*** Data for analysis ***

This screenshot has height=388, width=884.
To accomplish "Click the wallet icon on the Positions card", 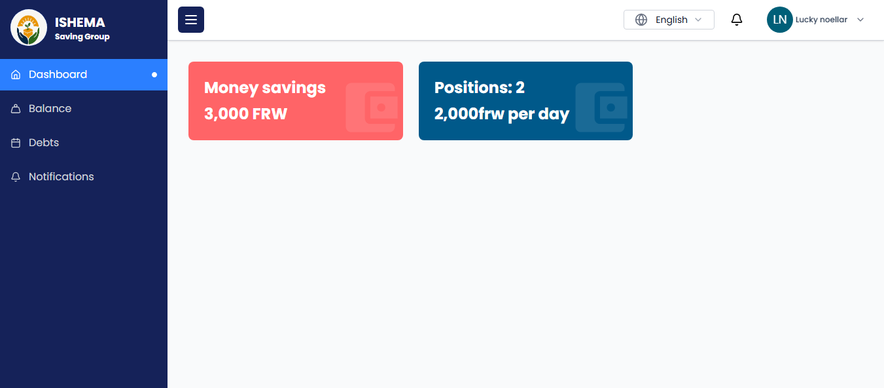I will coord(602,107).
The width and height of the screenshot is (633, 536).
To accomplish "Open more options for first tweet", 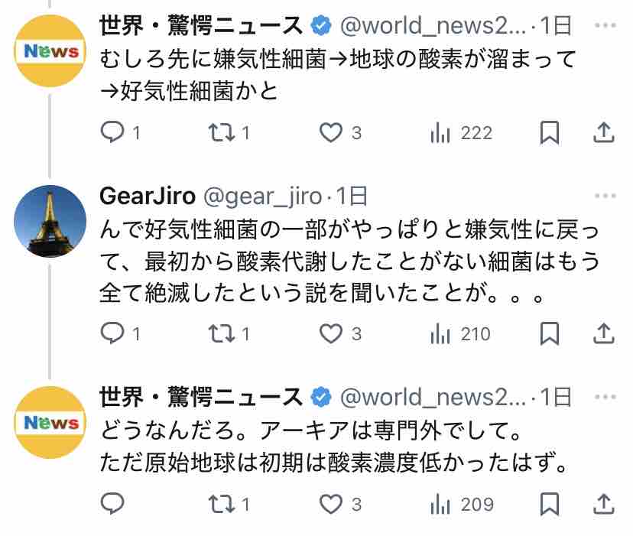I will click(x=605, y=25).
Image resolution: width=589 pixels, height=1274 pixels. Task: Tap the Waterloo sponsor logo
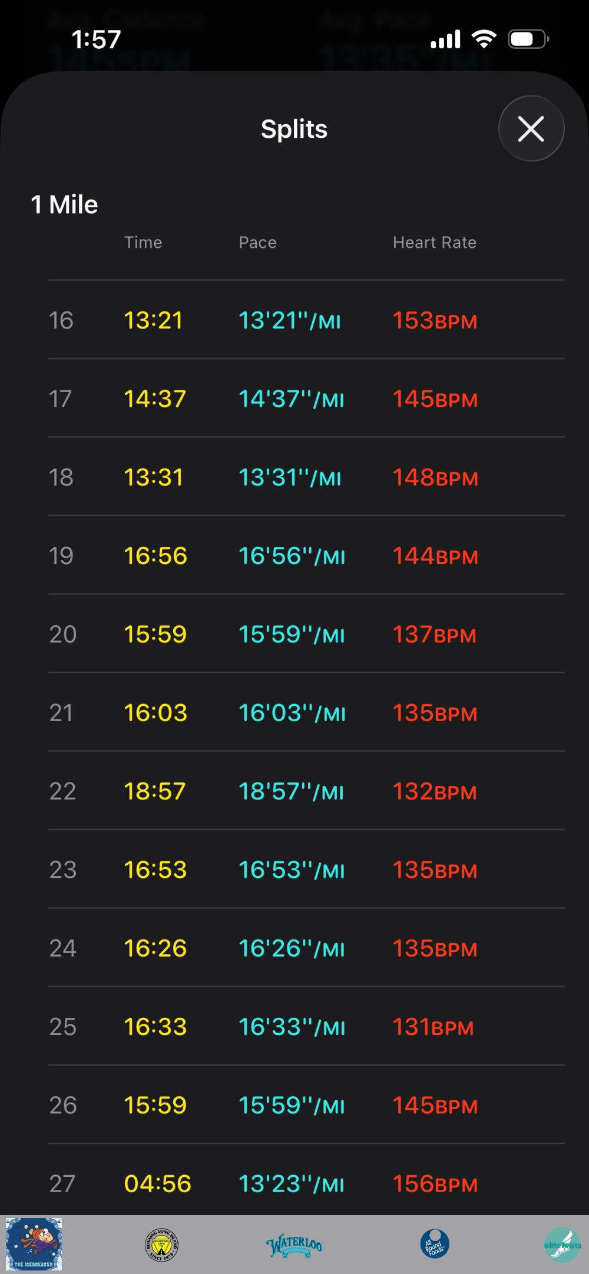[295, 1246]
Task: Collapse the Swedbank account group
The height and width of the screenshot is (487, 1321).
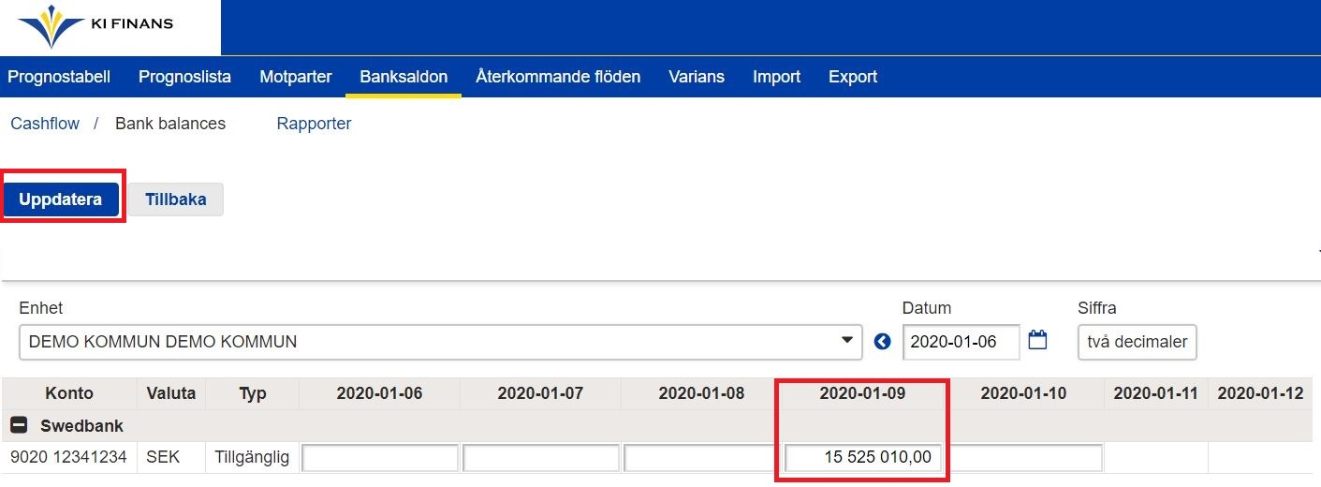Action: [19, 426]
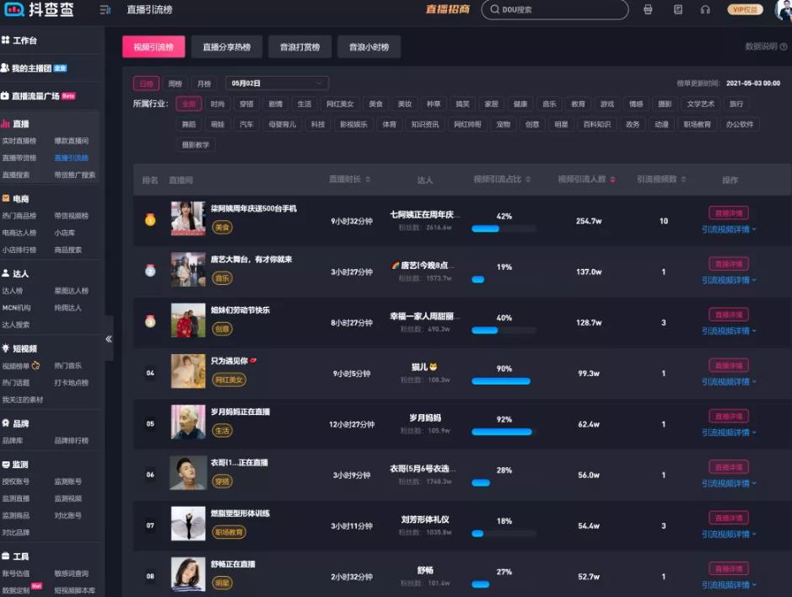
Task: Click the 92% progress bar for 岁月妈妈
Action: pyautogui.click(x=502, y=432)
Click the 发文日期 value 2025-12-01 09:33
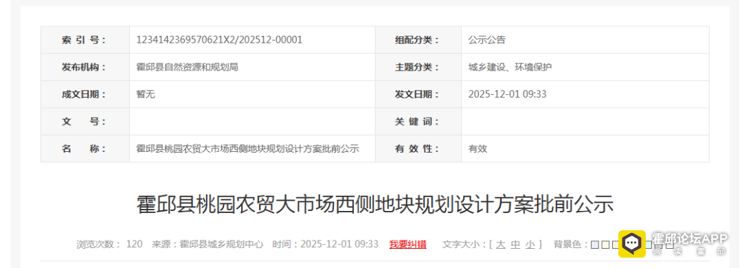The width and height of the screenshot is (742, 268). [x=507, y=94]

*** End of Data for analysis ***

= Your goal =
Exactly restate the lines from the one holding "Image resolution: width=589" to the final line of the records above, including both and excluding pictures.

= Expected output =
Image resolution: width=589 pixels, height=1274 pixels. Task: Tap the Waterloo sponsor logo
[295, 1246]
Task: Collapse the Swedbank account group
The height and width of the screenshot is (487, 1321).
Action: [19, 426]
Task: Click the 92% progress bar for 岁月妈妈
Action: pyautogui.click(x=502, y=432)
Click the 发文日期 value 2025-12-01 09:33
The width and height of the screenshot is (742, 268). [x=507, y=94]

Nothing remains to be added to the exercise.